Summary
Highlights
Graphing a system of linear inequalities involves graphing each inequality individually and then finding the region that satisfies all inequalities, which is the intersection of their solution sets.
A system of linear inequalities in two variables consists of two or more linear inequalities considered together.

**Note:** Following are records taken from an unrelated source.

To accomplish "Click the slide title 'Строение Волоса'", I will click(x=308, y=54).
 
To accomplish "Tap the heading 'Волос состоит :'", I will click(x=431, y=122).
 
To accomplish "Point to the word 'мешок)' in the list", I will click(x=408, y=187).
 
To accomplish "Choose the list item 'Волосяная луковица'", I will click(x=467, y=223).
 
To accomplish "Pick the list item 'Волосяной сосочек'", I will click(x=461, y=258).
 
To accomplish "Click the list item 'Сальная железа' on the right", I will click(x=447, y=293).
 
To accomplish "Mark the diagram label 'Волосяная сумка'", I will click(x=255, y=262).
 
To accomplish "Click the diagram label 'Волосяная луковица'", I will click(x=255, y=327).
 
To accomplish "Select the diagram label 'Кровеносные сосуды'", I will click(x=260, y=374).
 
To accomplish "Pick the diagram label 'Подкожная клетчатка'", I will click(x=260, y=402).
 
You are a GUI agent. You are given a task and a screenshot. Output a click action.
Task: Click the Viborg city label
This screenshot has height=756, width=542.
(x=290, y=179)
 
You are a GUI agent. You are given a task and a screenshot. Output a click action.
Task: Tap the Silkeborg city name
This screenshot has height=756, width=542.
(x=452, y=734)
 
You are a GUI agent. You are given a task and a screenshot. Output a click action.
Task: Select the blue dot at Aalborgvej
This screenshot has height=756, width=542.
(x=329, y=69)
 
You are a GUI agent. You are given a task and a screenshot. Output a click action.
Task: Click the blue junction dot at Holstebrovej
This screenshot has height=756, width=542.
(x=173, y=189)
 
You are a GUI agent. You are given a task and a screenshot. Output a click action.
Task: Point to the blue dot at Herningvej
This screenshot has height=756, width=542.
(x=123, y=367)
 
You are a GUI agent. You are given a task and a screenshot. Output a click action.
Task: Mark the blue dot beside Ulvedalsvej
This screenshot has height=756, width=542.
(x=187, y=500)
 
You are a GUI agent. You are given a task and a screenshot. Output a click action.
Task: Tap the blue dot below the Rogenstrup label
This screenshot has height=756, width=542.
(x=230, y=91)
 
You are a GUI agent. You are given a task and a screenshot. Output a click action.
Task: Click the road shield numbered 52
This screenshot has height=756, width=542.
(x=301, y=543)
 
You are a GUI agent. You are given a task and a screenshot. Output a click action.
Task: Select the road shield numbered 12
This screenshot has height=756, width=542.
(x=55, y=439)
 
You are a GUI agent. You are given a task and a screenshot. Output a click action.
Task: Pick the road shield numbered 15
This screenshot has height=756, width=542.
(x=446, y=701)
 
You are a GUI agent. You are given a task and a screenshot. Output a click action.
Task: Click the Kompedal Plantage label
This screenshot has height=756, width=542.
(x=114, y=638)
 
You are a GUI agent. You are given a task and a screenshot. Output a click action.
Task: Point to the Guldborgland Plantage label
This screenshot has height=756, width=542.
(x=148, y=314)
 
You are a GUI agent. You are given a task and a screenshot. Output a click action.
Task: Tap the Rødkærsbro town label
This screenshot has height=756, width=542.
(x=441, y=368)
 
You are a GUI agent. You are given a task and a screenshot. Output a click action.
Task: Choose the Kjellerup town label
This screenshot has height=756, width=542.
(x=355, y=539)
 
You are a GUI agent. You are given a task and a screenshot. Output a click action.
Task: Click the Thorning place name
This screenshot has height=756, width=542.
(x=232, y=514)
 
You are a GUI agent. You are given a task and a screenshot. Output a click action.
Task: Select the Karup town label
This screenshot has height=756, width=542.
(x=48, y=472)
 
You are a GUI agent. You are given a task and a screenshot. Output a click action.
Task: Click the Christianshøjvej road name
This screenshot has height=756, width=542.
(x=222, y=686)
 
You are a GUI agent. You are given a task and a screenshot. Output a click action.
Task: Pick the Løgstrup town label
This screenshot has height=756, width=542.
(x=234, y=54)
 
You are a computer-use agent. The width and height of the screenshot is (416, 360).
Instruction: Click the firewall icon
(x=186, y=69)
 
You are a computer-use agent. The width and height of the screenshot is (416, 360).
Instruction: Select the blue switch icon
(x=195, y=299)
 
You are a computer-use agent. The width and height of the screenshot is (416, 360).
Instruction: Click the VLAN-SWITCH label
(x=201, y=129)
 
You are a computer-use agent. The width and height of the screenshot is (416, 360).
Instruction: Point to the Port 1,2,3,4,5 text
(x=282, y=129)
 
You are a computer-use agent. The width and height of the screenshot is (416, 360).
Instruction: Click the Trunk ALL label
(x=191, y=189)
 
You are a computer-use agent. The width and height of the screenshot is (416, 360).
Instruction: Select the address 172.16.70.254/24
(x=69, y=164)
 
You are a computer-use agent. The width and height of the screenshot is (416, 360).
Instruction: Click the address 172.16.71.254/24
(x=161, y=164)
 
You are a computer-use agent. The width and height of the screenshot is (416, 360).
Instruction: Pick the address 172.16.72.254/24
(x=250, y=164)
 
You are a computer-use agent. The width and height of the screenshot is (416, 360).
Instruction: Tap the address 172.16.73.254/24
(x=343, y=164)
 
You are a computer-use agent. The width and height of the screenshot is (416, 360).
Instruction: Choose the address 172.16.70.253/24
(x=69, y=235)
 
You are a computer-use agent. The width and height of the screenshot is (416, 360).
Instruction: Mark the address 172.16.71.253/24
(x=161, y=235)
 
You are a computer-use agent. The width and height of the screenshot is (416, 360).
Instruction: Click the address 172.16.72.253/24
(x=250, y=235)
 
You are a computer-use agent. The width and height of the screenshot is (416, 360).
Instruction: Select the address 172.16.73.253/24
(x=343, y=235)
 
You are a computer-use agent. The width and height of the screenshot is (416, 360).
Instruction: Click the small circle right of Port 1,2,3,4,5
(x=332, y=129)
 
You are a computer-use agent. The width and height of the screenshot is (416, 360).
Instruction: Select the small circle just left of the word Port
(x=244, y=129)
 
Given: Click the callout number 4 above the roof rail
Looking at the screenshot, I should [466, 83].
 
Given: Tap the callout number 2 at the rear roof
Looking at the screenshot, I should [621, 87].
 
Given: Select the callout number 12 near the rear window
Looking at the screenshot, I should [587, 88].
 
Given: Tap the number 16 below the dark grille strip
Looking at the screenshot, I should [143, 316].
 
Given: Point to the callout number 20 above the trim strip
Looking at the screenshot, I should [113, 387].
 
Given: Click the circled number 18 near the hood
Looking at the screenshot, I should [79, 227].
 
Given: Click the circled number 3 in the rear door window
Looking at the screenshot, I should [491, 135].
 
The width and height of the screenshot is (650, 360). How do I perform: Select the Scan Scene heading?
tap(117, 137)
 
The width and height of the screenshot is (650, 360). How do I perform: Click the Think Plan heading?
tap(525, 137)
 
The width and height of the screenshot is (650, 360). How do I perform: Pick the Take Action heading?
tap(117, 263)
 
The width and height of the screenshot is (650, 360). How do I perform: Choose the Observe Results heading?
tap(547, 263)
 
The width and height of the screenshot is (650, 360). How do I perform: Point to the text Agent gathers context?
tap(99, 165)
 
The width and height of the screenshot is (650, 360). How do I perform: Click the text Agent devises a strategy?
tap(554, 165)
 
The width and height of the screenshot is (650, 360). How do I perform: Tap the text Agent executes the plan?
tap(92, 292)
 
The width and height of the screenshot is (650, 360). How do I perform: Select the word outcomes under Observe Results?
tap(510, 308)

The solution to such a system is an ordered pair that satisfies all inequalities in the system.
To determine if an ordered pair is a solution, substitute the x and y values into each inequality. If both inequalities result in true statements, then the ordered pair is a solution to the system.
The video demonstrates checking if (6, 3) is a solution for x + 2y > 11 and -2x + y <= -7. Both inequalities are true for (6, 3), making it a solution. Conversely, (5, 3) is shown not to be a solution as it fails to satisfy the first inequality.
The example checks if (1, 4) is a solution for 3x + y < 4 and y <= -4x + 3. Both inequalities are false for (1, 4), meaning it is not a solution. However, (-4, 6) is verified as a solution because it satisfies both inequalities.
The first inequality, 4x + 2y < 12, is graphed by finding its x and y-intercepts (3, 0) and (0, 6) and drawing a dashed line. A test point (0, 0) shows that the region containing the origin is the solution set, so it is shaded.
The second inequality, y <= 5x + 4, is graphed using its y-intercept (0, 4) and a solid line due to 'less than or equal to'. The test point (0, 0) indicates that the region below the line is the solution set and is shaded green.
The solution to the system is the overlapping region where both shaded areas intersect. Any point within this darkest shaded region satisfies both inequalities.
Another system, x + y < 3 and y >= (2/5)x + 3, is graphed. The first inequality has a dashed line and is shaded below the line. The second has a solid line and is shaded above the line (indicated by the test point (0,0) being false).
The video demonstrates graphing a system including x-2, y<3, and y > x-1. A vertical line for x=-2, a horizontal line for y=3, and a diagonal line for y=x-1 are drawn, with appropriate shading based on the inequalities. The solution is the region where all three shaded areas overlap.
The final section works backward, showing how to determine the linear inequalities given a graph of their solution region. It involves identifying the boundary lines (slope, y-intercept) and using test points to determine the inequality signs (greater than, less than, or equal to).